Earlier this week, I was given the opportunity to sit down and discuss this event with Mr. Carter, the vocal teacher and director of Nepean’s choir. He outlined that the day would begin with the NHS school choir, Junior concert band, and Jazz combo giving performances for Broadview’s visiting grade 7 and 8s in the morning, with a second performance to follow for the students at Fisher Park Summit Alternative in the afternoon. The goal of the visit is primarily to provide younger grades with an opportunity to ask questions, talk to Nepean students, and hopefully, learn about the numerous benefits of our school’s music department. As stated by Mr. Carter, “We want to be able to make a connection with the students.
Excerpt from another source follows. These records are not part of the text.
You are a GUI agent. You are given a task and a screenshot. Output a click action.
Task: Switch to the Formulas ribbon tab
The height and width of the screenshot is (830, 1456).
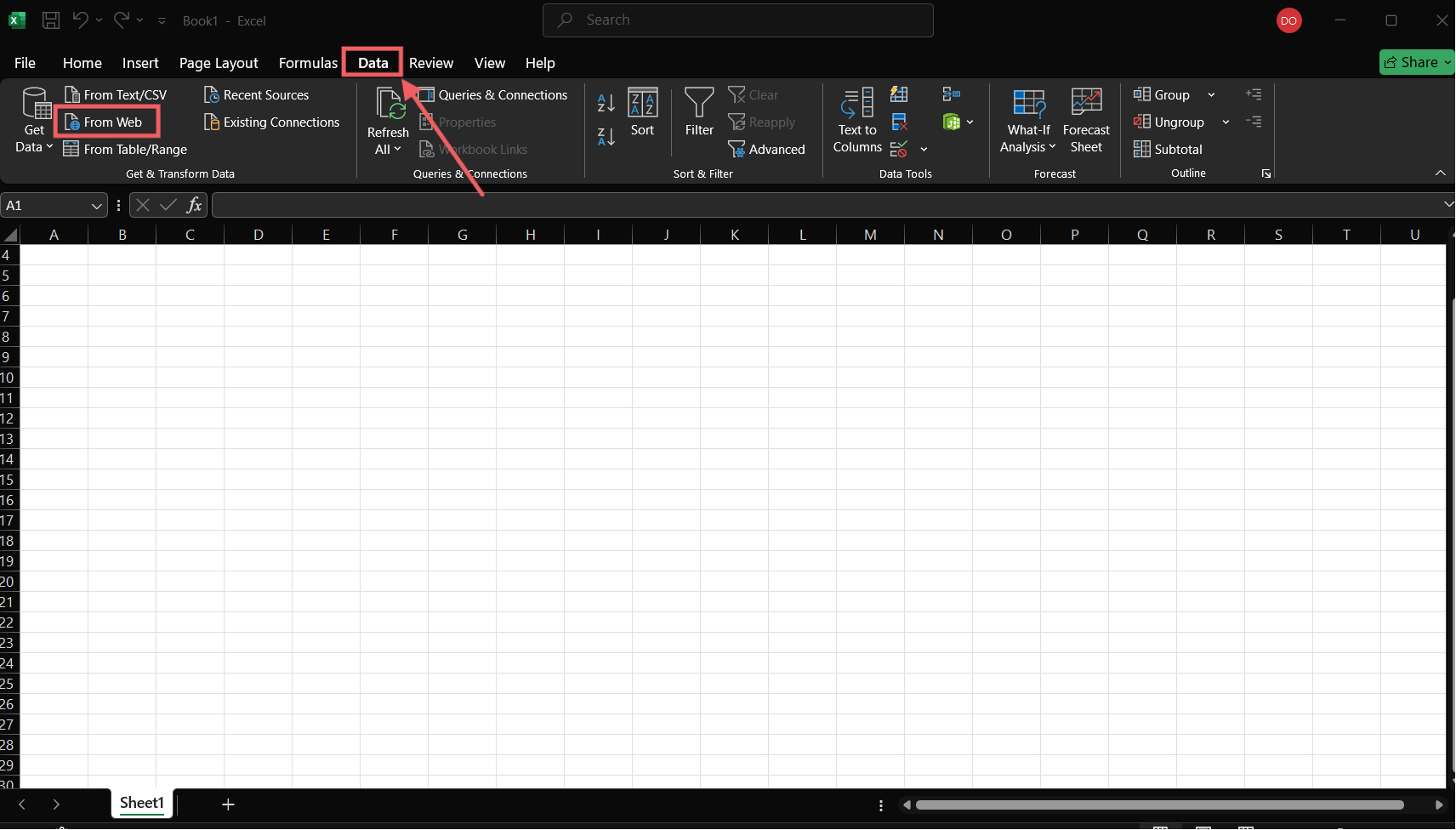(x=308, y=62)
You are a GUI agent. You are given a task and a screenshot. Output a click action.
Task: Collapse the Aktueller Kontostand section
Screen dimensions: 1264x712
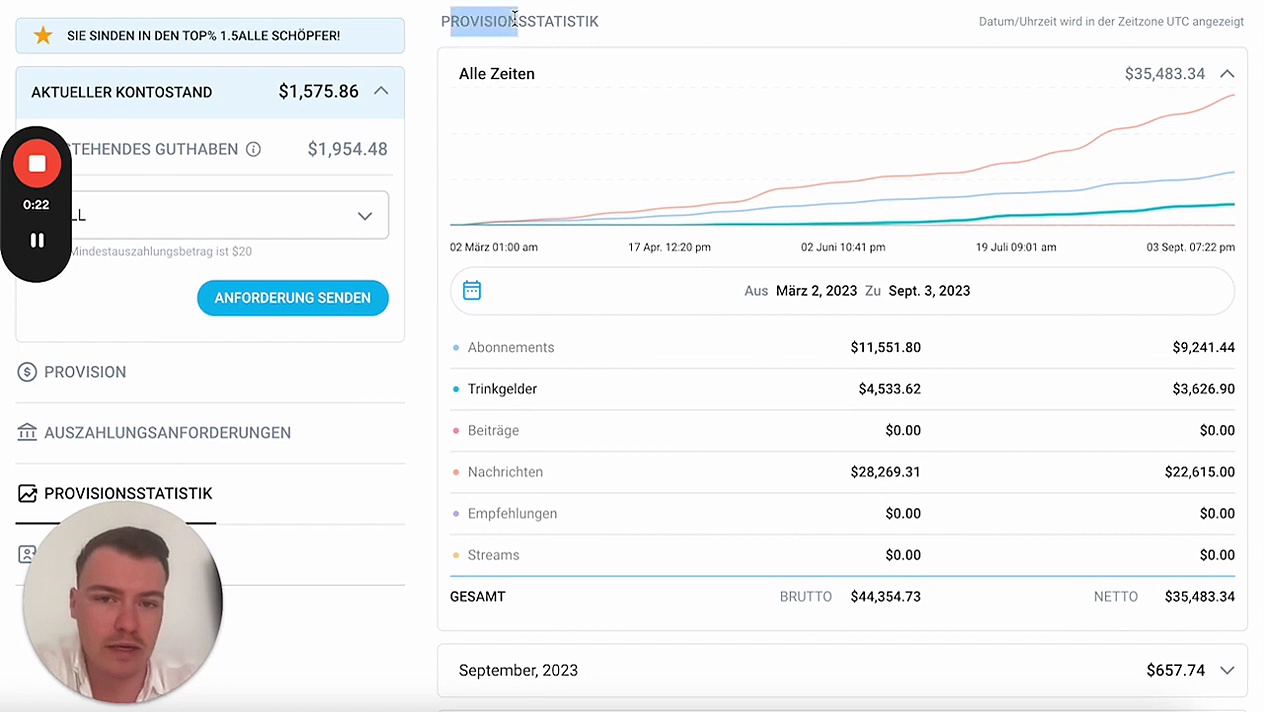381,91
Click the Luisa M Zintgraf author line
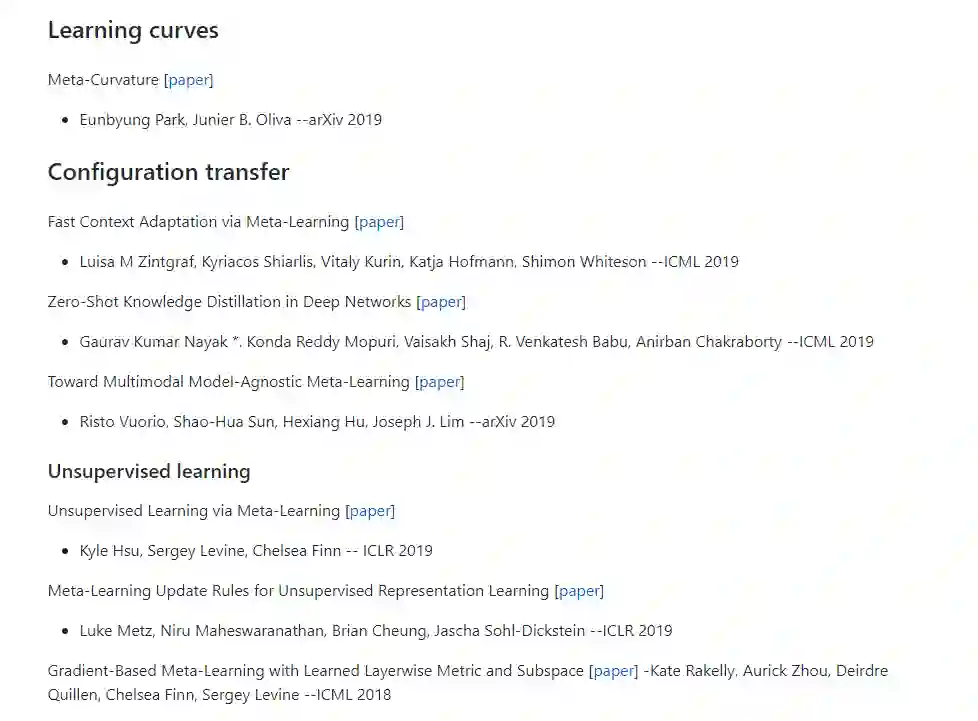This screenshot has height=721, width=978. [409, 262]
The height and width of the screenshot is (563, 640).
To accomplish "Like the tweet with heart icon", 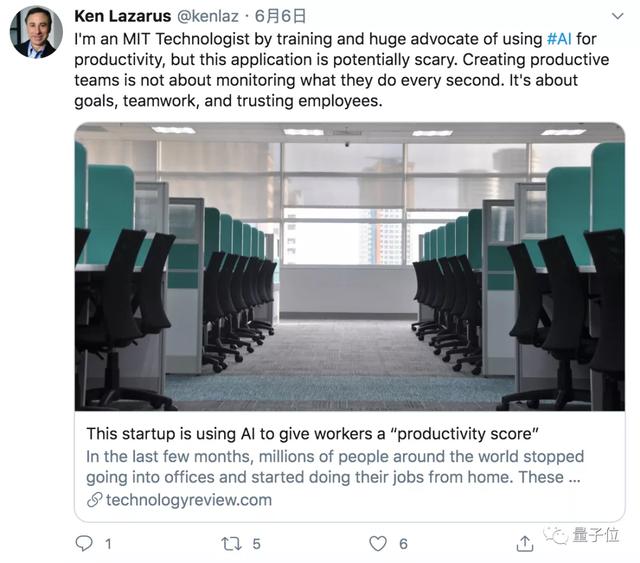I will pos(378,544).
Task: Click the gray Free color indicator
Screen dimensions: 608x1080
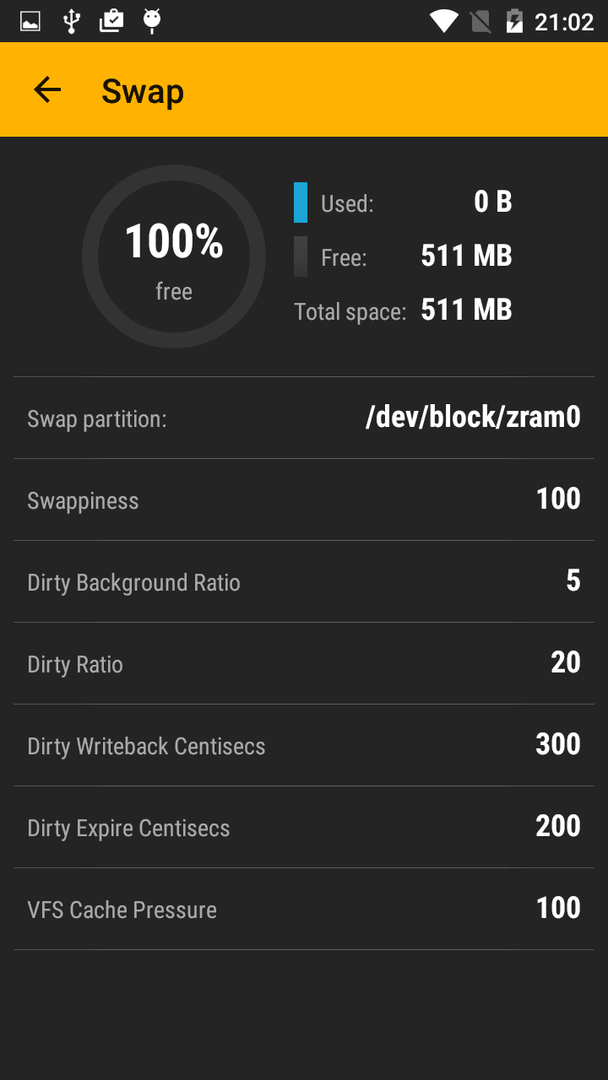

We haven’t been able to connect with them yet, we want to let them know what [our music program] is like: what the experience looks like, feels like, sounds like.”

This event is an essential step in our music program’s return to normalcy after years of restrictions inhibiting their ability to perform. Although countless school programs have been affected by COVID-19 in the past couple years, bands and choirs across Ottawa have been particularly impacted by the restrictions. For example, health and safety concerns in past years have caused significant reductions in music classes on an elementary level, preventing younger students from being able to develop an early interest in music. As a result, music programs and extracurriculars have struggled, with fewer students showing interest. Nevertheless, Nepean’s multitude of music programs have remained committed, and are helping to encourage younger students as we return to our regular routines.

The dedication of Nepean’s music students shone throughout COVID, as many remained committed to maintaining their skills despite the ever shifting guidelines. Mr. Carter recalled his experience in teaching vocals online, stating that it was, “Especially difficult; if people go into vocals class to sing in a choir, singing alone and doing recordings is not what people go into music for.” However, this hiatus from in-person rehearsals and performance is finally coming to an end as we slowly ease back into our regular school routines. Students and teachers alike within Nepean’s music program are eagerly awaiting the return of regular life. A member of Nepean’s choir and Jazz band summarized it this way; “The pandemic has only made these first few live performances more exciting; because of COVID, we missed out on almost two years of ensembles and performances, and I think we’re all feeling the impact that’s had. But what’s important is that we are getting back on track.”

This isn’t the only excitement planned for the future of music at NHS: there are many upcoming events where students can enjoy the talents of Nepean’s choir and Jazz band. For example, on June 8th, shortly after their visit to FPSA, Nepean’s choir will be performing one of the first music nights since December 2019: a large end-of-year performance, showcasing the talents of NHS’s bands and choirs. Additionally, the Jazz band will be giving a performance at the upcoming Jazz festival, as well as at graduation towards the end of June. More information on these events can be found in the vocals hall for those interested in attending.

With the hope that the upcoming events will inspire more involvement from younger grades, Nepean’s music programs are excitedly awaiting the coming years, where a drastic surge in performances, involvement and community can be expected.

[N.B. Both Mr. Carter and the choir wish to extend a special thanks to Mr. Johnson, who provided endless support for Nepean’s music programs by enacting health and safety protocols and supporting program initiatives, to ensure that students were as safe as possible.]